(TASK DIRECTIONS):
According to the given passage, which optimization method do Optuna frameworks use by default?

3.6. Hyperparameter Optimization

The hyperparameters are parameters that can be adjusted to control the learning process and optimize the performances of CNN models [51]. The Optuna framework in Python was used to search for the best hyperparameters. Optuna is an automated search tool that determines the combination of hyperparameters for a model that optimizes the prediction performances [52]. By default, Optuna frameworks use Bayesian optimization. However, hyperparameter optimization can be performed using other methods, such as random search or grid search. Bayesian optimization builds a probabilistic model of the objective function, called the surrogated function; then, an acquisition function is used to select the next potential hyperparameters based on the current posterior distribution [53,54]. Optuna uses a pruning strategy to reduce the time required for hyperparameter optimization [52]. If, during a single execution of the objective function with a specific set of hyperparameters, the model does not meet a performance minimum after several epochs, the set of hyperparameters is discarded.

3.7. Performance Evaluation and Validation

The accuracy metric was used to assess the predictive performances of the CNN models. Accuracy represents the fraction of samples that were correctly classified from the total of samples. In order to validate the results, a k-fold cross-validation methodology was implemented; the technique involves segmenting the dataset into k-folds, where one fold is removed for validation, and the rest of the dataset is used to train the CNN model. The performance of the model is assessed using the accuracy metric; subsequently, the hold-out part of the dataset is reintegrated, and a new fold is used for validation. The procedure is repeated k times, and the performance is calculated as the average of the accuracy values from all the folds.

3.8. Software

The SBCs come with an operating system, each supporting specific versions of Python packages and libraries. In the NJN, Ubuntu 20.04 was installed; the OS image can be found on GitHub [55] and includes the PyTorch and TorchVision libraries to implement the CNN models and CUDA libraries to enable GPU usage. It is important to note that this is not the official OS provided by Nvidia; the official software is the JetPack SDK, and the last version that supports the NJN is 4.6.5. However, some conflicts were found when installing the Pytorch library in the JetPack SDK. In the case of RPi5 and OPi5, the OSs are based on versions of the Debian distribution. The CNN models were implemented using the framework PyTorch for deep learning, which is based on the Torch library; the pre-trained CNN architectures and weights are included in the Torchvision package. In every SBC, the libraries were installed through Pip (the package installer for Python). The specific Python, PyTorch, and Torchvision versions used in each SBC are shown in Table 4. The CNN models were previously trained on a desktop PC with an Intel Core i5 13600k, 32 GB of RAM, and an Nvidia RTX 3060 GPU. The PyTorch (v2.0.1) and Torchvision (v0.15.2) libraries were installed on the PC through the Anaconda distribution v23.7.2 and Python v3.11.4.

(Stored items):
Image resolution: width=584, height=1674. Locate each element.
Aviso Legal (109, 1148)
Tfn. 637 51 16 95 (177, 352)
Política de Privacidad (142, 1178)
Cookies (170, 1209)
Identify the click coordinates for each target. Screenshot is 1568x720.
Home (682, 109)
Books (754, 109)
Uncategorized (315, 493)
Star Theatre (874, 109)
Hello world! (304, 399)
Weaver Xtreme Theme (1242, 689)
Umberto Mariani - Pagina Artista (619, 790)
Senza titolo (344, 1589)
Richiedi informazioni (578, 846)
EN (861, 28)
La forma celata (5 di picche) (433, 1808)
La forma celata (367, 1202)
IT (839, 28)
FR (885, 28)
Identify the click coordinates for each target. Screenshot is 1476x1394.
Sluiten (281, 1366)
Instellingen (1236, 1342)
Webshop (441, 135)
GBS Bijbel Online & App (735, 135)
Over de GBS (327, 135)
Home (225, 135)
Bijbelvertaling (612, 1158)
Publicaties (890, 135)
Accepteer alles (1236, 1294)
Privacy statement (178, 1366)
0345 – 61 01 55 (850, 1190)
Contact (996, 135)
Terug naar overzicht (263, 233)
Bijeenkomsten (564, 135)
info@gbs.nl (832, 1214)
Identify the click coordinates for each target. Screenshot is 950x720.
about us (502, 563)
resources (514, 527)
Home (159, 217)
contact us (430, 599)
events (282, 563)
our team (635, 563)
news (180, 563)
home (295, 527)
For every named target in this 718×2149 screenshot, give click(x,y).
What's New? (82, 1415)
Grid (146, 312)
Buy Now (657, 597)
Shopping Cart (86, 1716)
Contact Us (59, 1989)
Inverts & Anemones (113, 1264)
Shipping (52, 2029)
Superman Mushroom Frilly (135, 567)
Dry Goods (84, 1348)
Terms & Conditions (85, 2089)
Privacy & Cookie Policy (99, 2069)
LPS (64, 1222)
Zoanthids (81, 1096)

(EXERCISE RESPONSE):
Bayesian optimization